▸ **Data provided**
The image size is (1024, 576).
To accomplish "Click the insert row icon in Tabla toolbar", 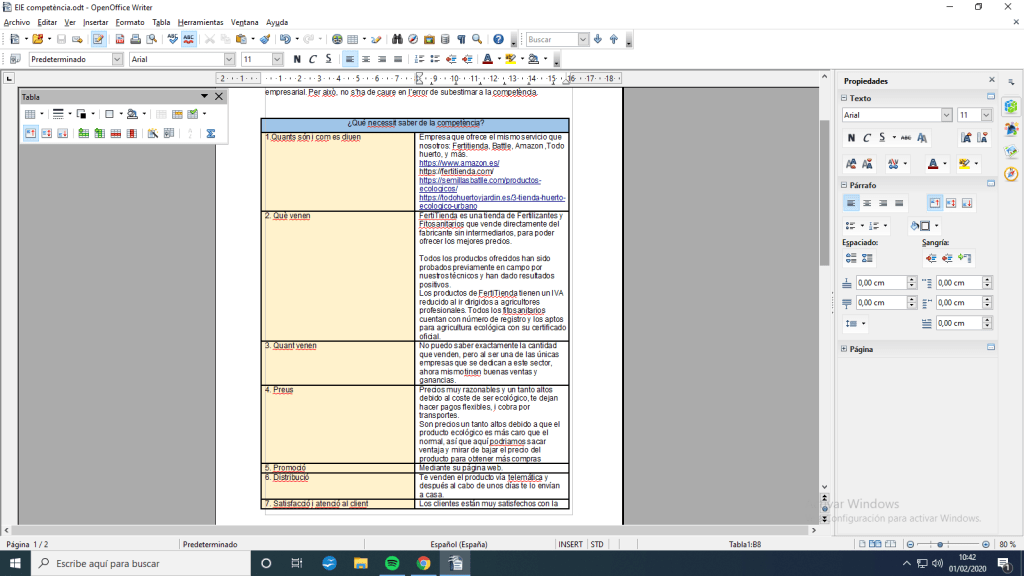I will click(x=83, y=133).
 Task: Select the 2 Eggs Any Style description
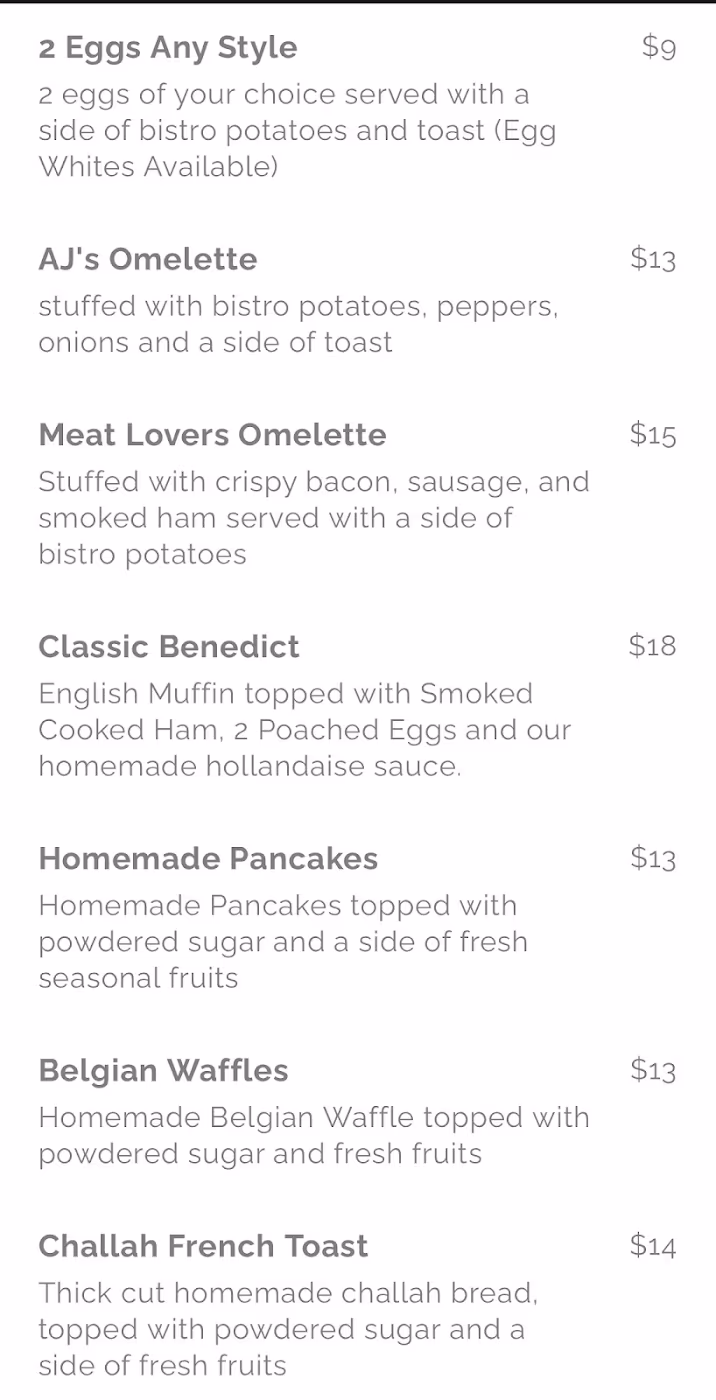pyautogui.click(x=297, y=130)
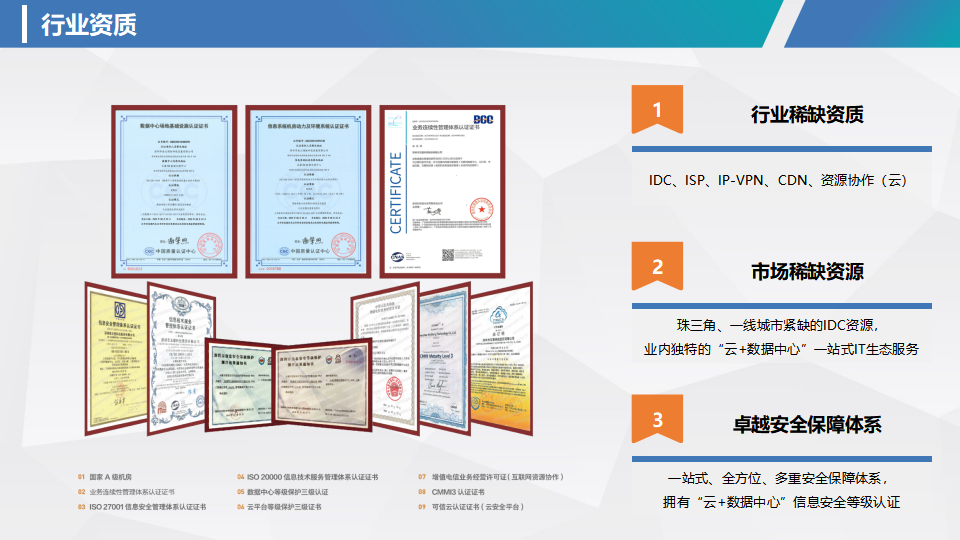
Task: Click the vertical CERTIFICATE text banner
Action: click(395, 192)
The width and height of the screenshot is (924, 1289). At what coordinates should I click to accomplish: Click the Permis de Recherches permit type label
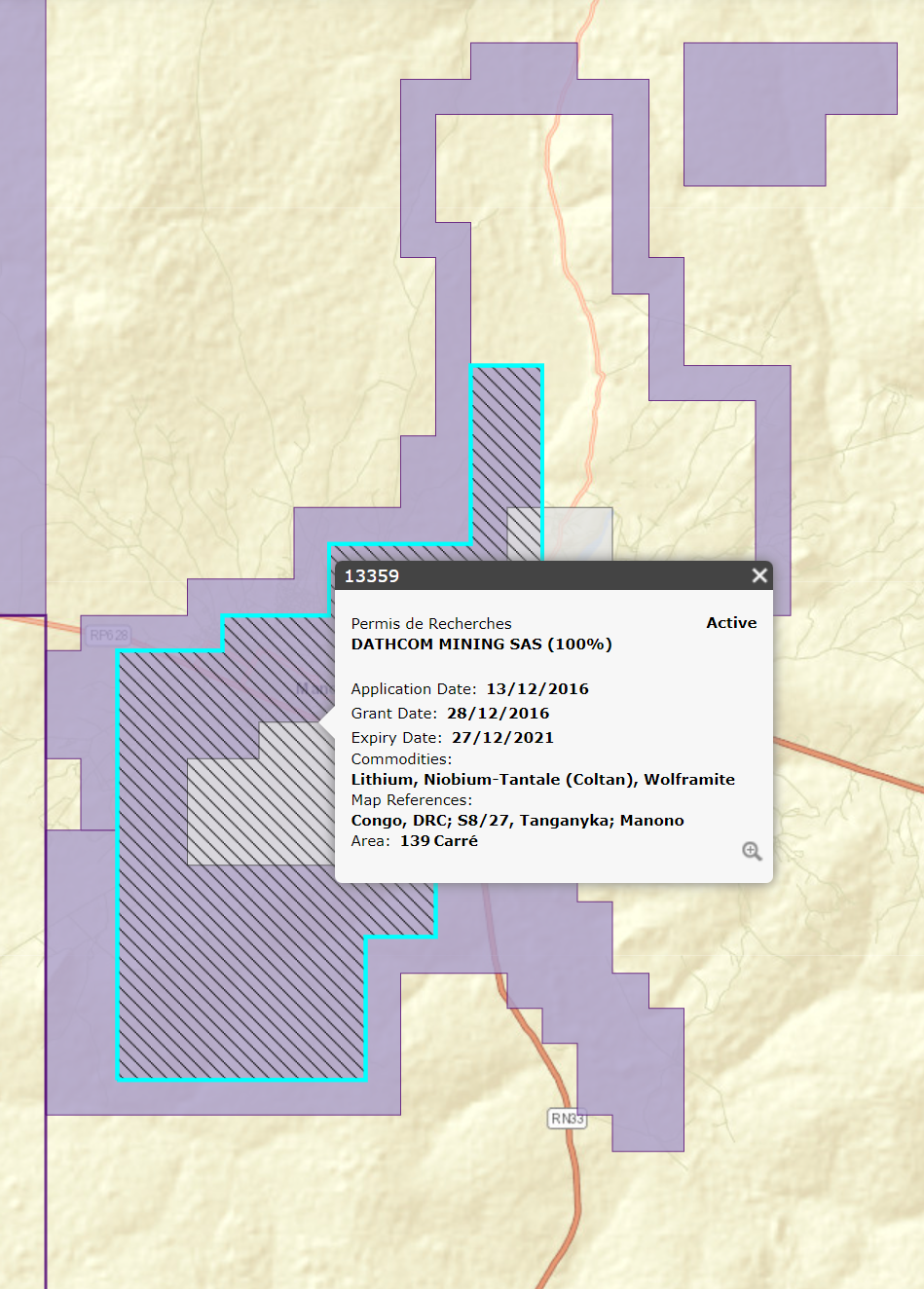(x=431, y=624)
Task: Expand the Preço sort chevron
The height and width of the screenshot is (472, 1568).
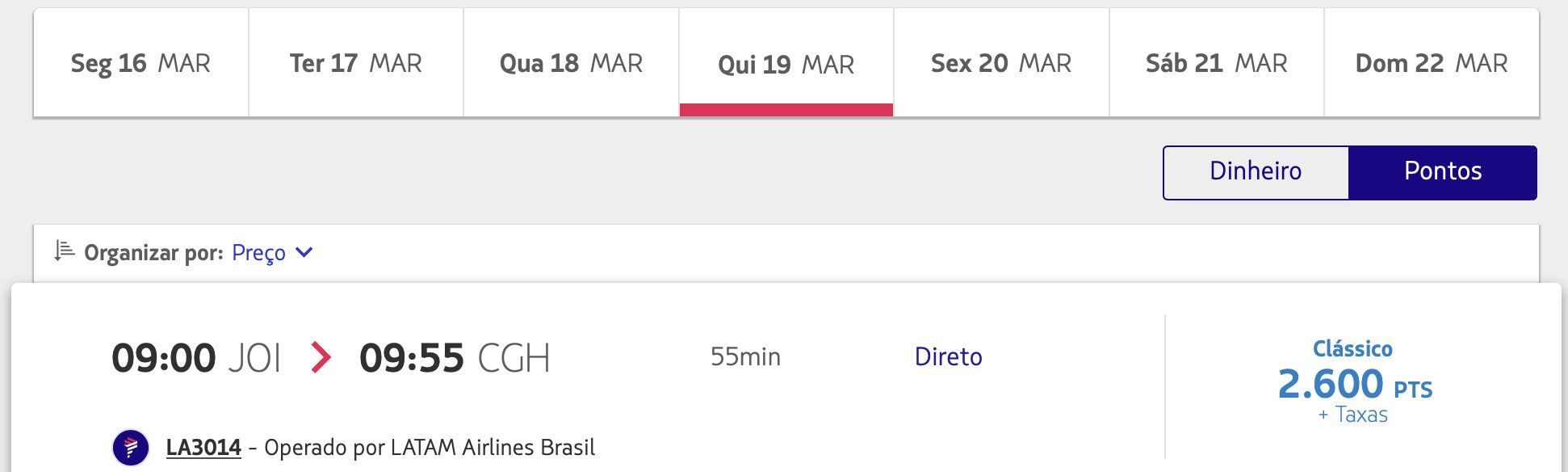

▸ **Task instructions**
From the line that contains "Task: Select the" down to the last line of the entries above, copy every line exactly and leave out the pictures.

▸ **Result for this task**
 Task: Select the 2 Eggs Any Style description
pyautogui.click(x=297, y=130)
Task: Click the vertical CERTIFICATE text banner
Action: click(395, 192)
The width and height of the screenshot is (924, 1289). At what coordinates should I click to accomplish: Click the Permis de Recherches permit type label
(x=431, y=624)
Task: Expand the Preço sort chevron
The height and width of the screenshot is (472, 1568).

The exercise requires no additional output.